He looked at my face, and turned away, and fidgeted with his sword.
“What is the name of this barbarian nation that flies its impiters against Hiclantung?”
“They come from Ullardrin, somewhere north of The Stratemsk and they are called the Ullars.”
“We’ll need to fly, Dray,” said Seg.
“Yes,” I said. “I hear the men of Hiclantung do not really relish flying — the corths are few and far between in the city.” This was true. Corth-flying was in the nature of a sport for the nobles and the high councilors; the ordinary people and the soldiers hated all flying beasts, and one could well understand why. Their ancestors had waged ceaseless war against the aerial barbarians, and it still went on today. They had developed effective tricks and weapons they could deploy against impiters and corths and only through Forpacheng’s treachery were they deprived of them on the day of the army massacre. We hurried back to the city.

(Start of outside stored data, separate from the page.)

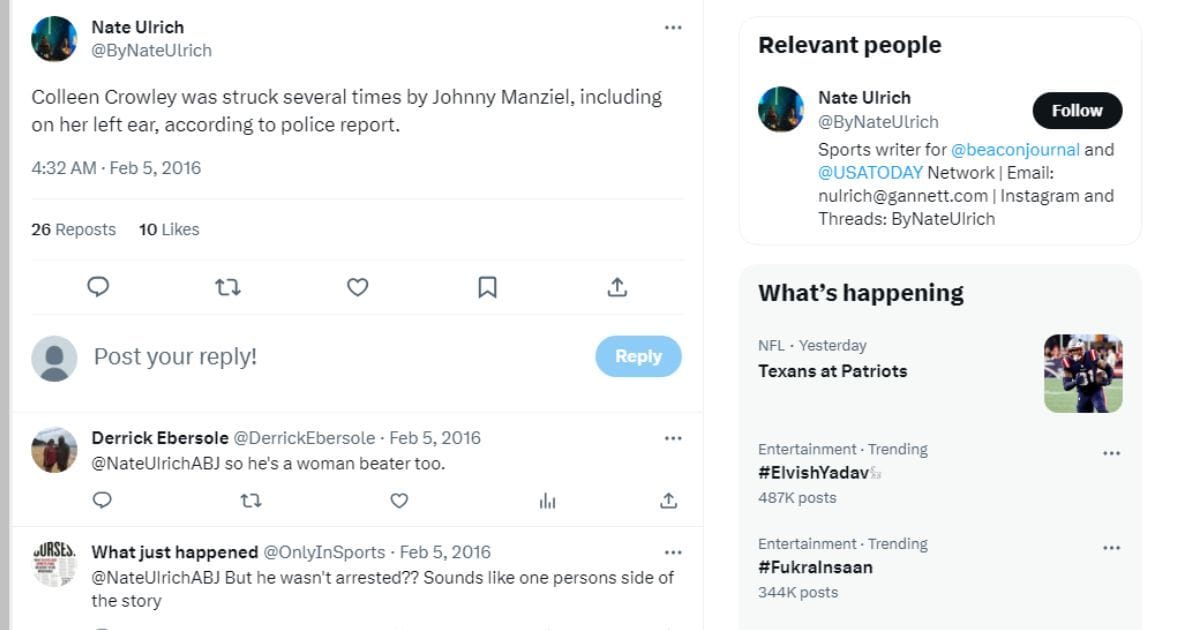Like Derrick Ebersole's reply
Screen dimensions: 1200x630
pyautogui.click(x=399, y=500)
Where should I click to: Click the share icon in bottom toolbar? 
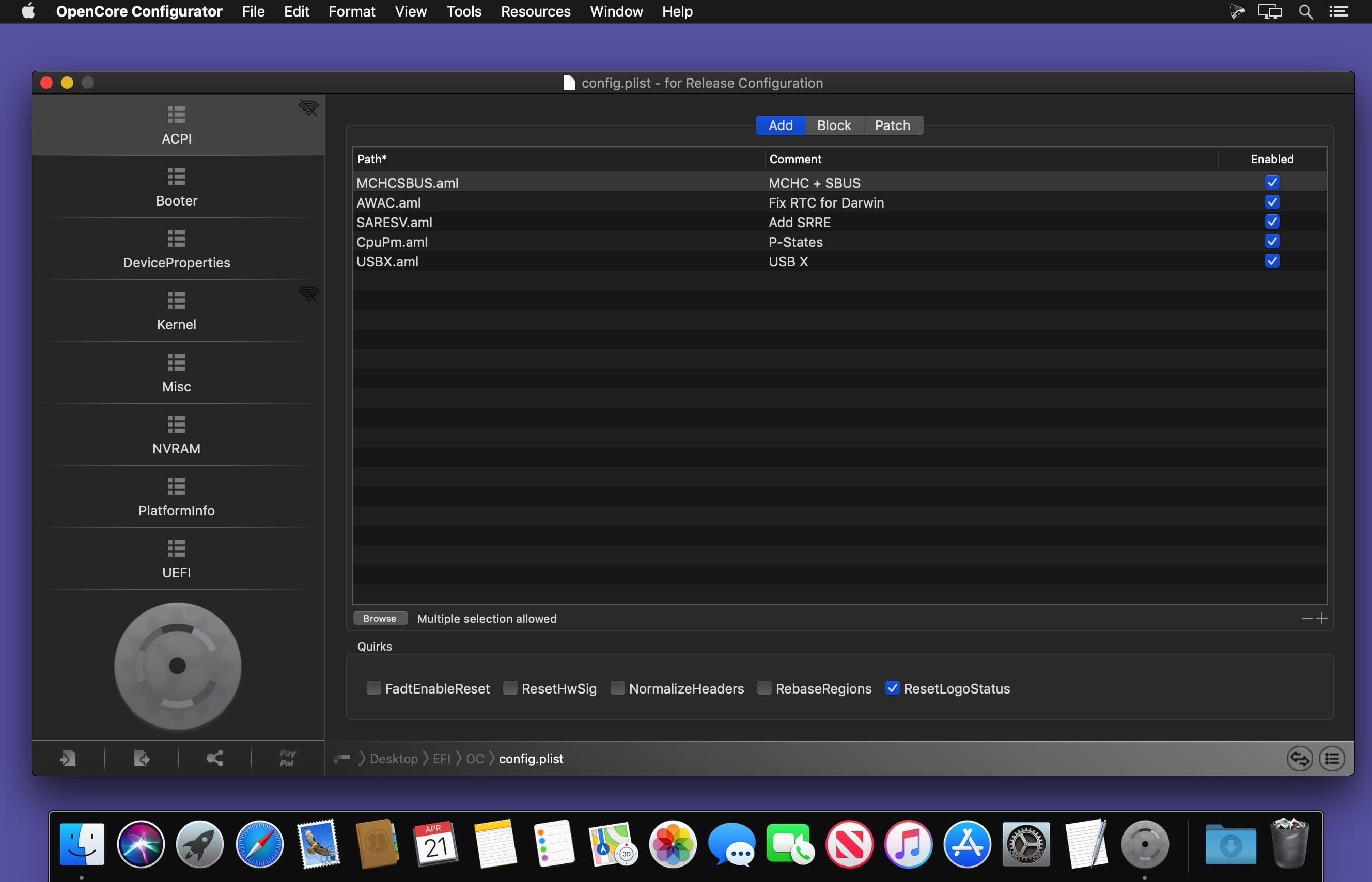coord(215,758)
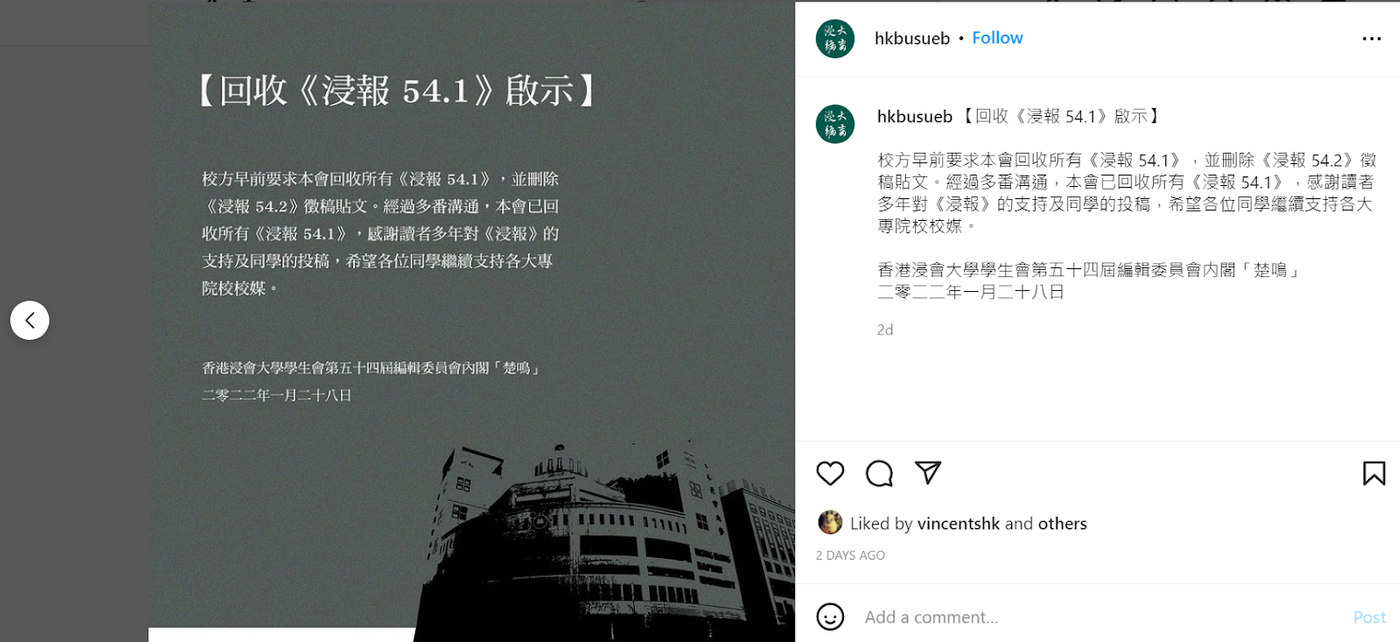
Task: Click the 2 DAYS AGO timestamp
Action: pos(850,555)
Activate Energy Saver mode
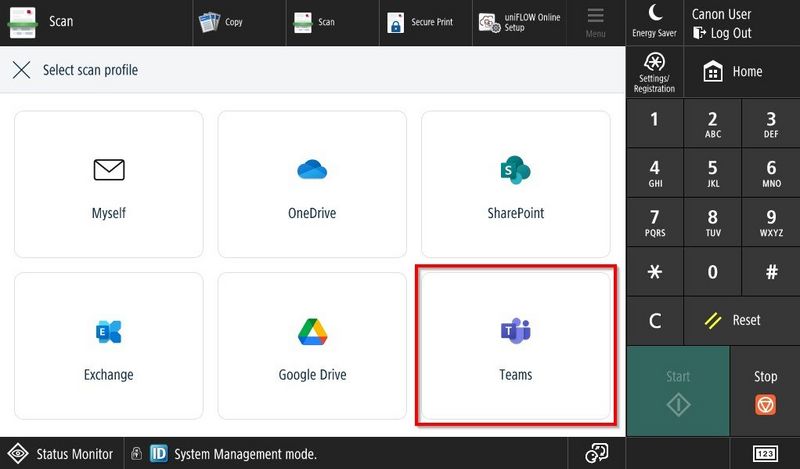Viewport: 800px width, 469px height. pos(655,21)
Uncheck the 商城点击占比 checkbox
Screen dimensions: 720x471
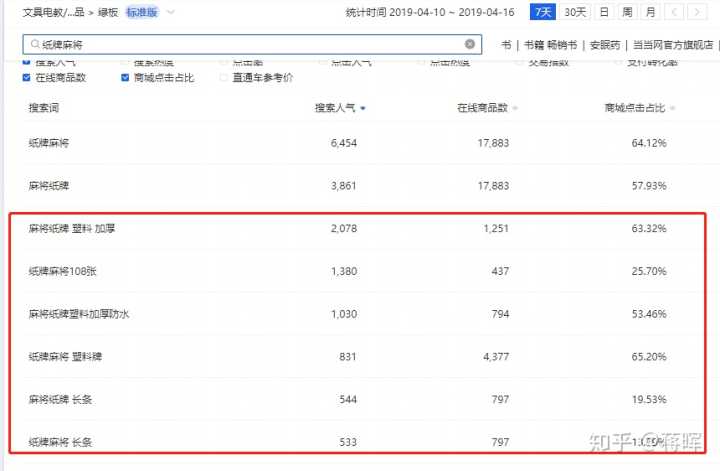[125, 77]
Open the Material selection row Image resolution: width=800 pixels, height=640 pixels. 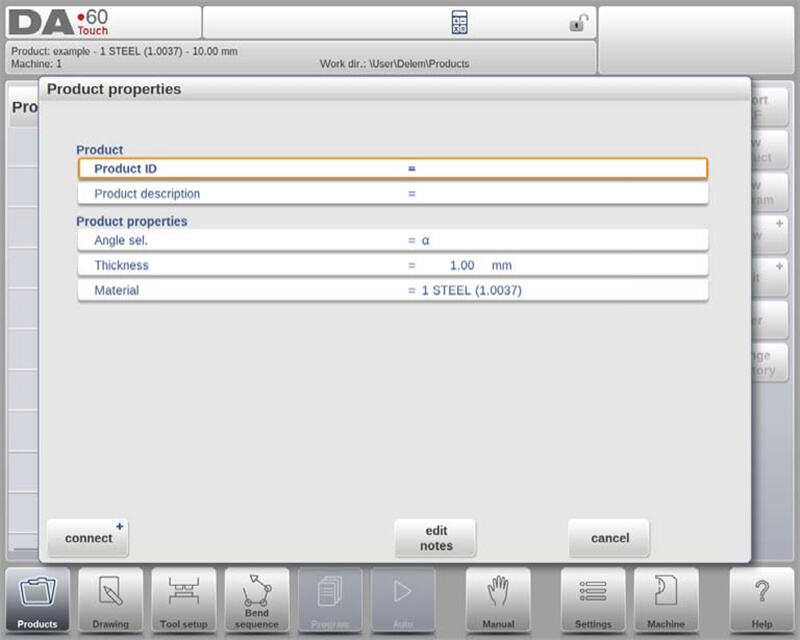(x=392, y=291)
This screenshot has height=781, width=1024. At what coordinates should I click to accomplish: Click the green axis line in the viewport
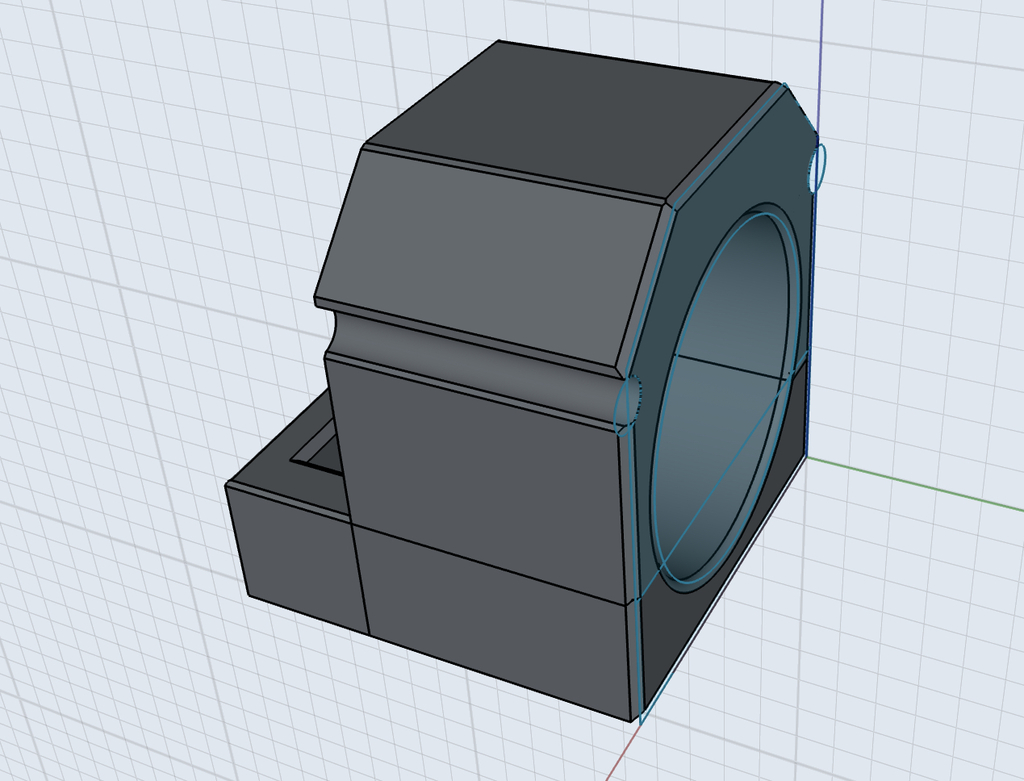(x=920, y=479)
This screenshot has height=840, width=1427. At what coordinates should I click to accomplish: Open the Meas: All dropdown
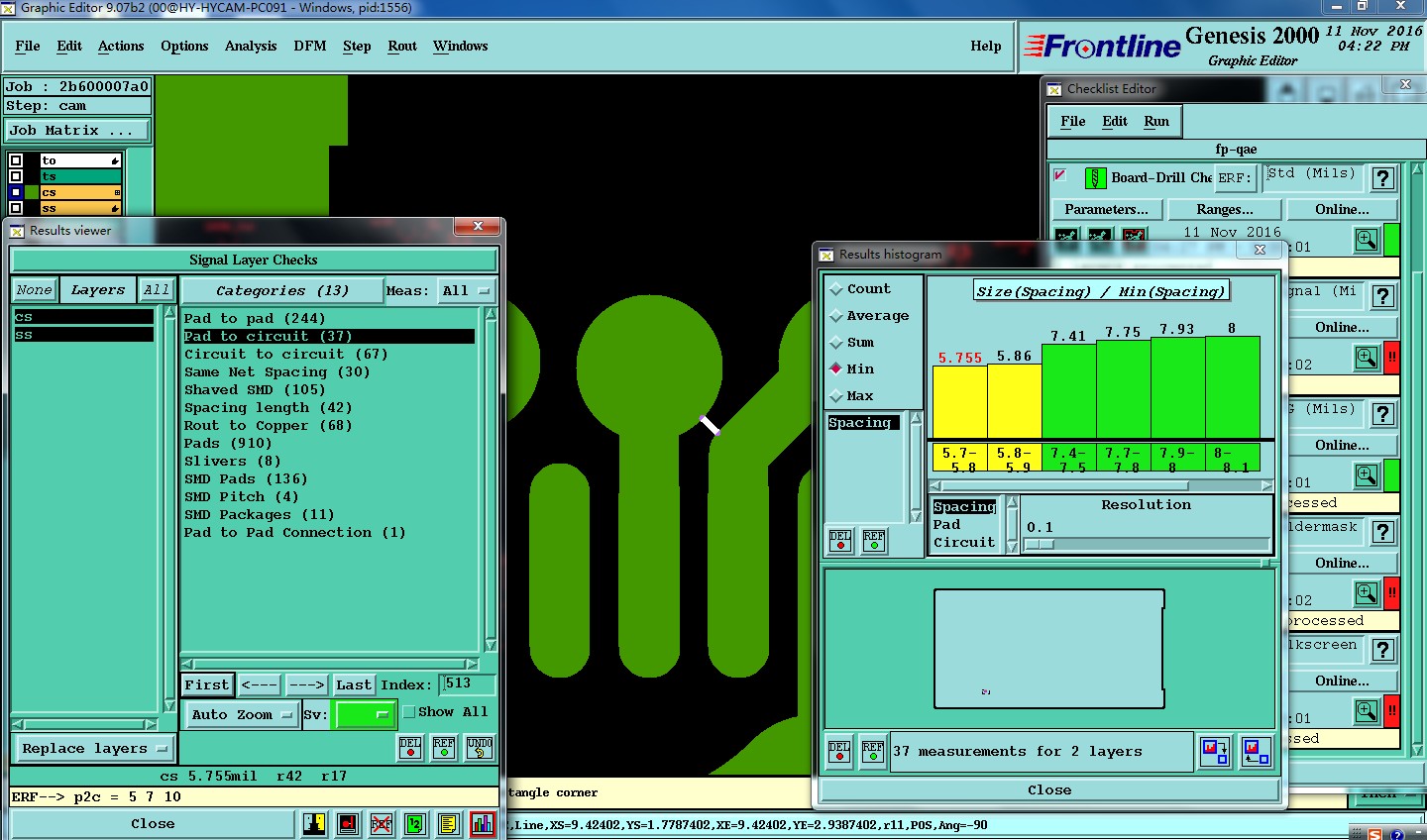465,291
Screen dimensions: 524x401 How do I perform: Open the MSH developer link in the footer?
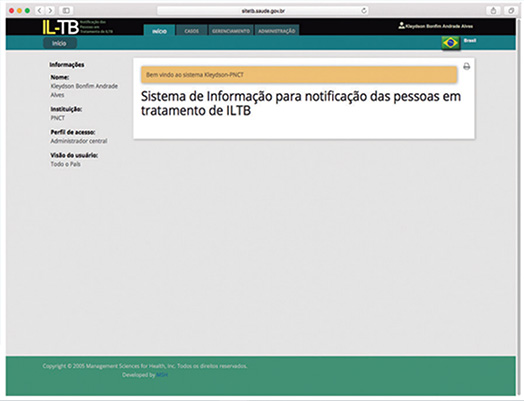pyautogui.click(x=162, y=375)
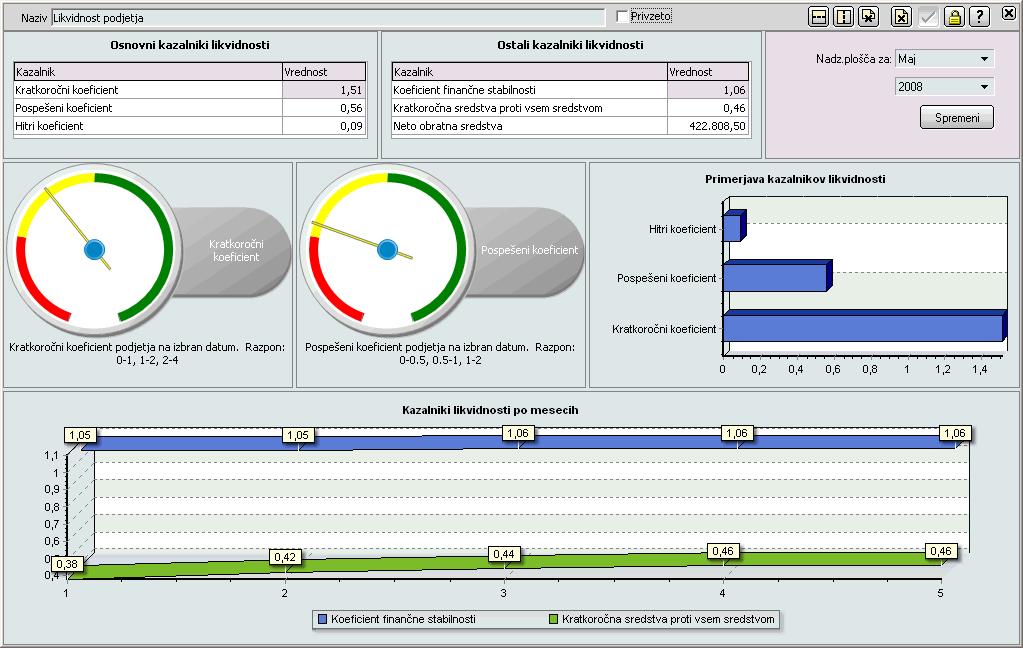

Thelda with tears and protestations tried to stop me from going. She had seen Delia fall into the tarn and if I went to this dreadful Umgar Stro’s high tower I would surely be killed. There was much to be learned about riding a corth and I put her aside and shouted for Seg. Hwang had insisted on putting his two best birds at our disposal, and we went along to fat Nath the Corthman to find out all we could.
Everyone treated us as though we were mad, and everyone was careful to make full, polite, and emotional Remberee of us before they let us go.
I told Seg I did not want him to accompany me.
He laughed.
“I’ll grant I’ve never seen a swordsman like you, Dray — no, and never likely to! But I know that however good you may be with the longbow, you cannot best me; and bows will be needed, you will see. Consequently, I shall come with you.” He stared at me and I warmed to the look on his lean, tanned face, the light of understanding and resolution in his blue eyes, the wild mane of black hair. “And,” he said, offhandedly, “I, too, value your Delia Majestrix.”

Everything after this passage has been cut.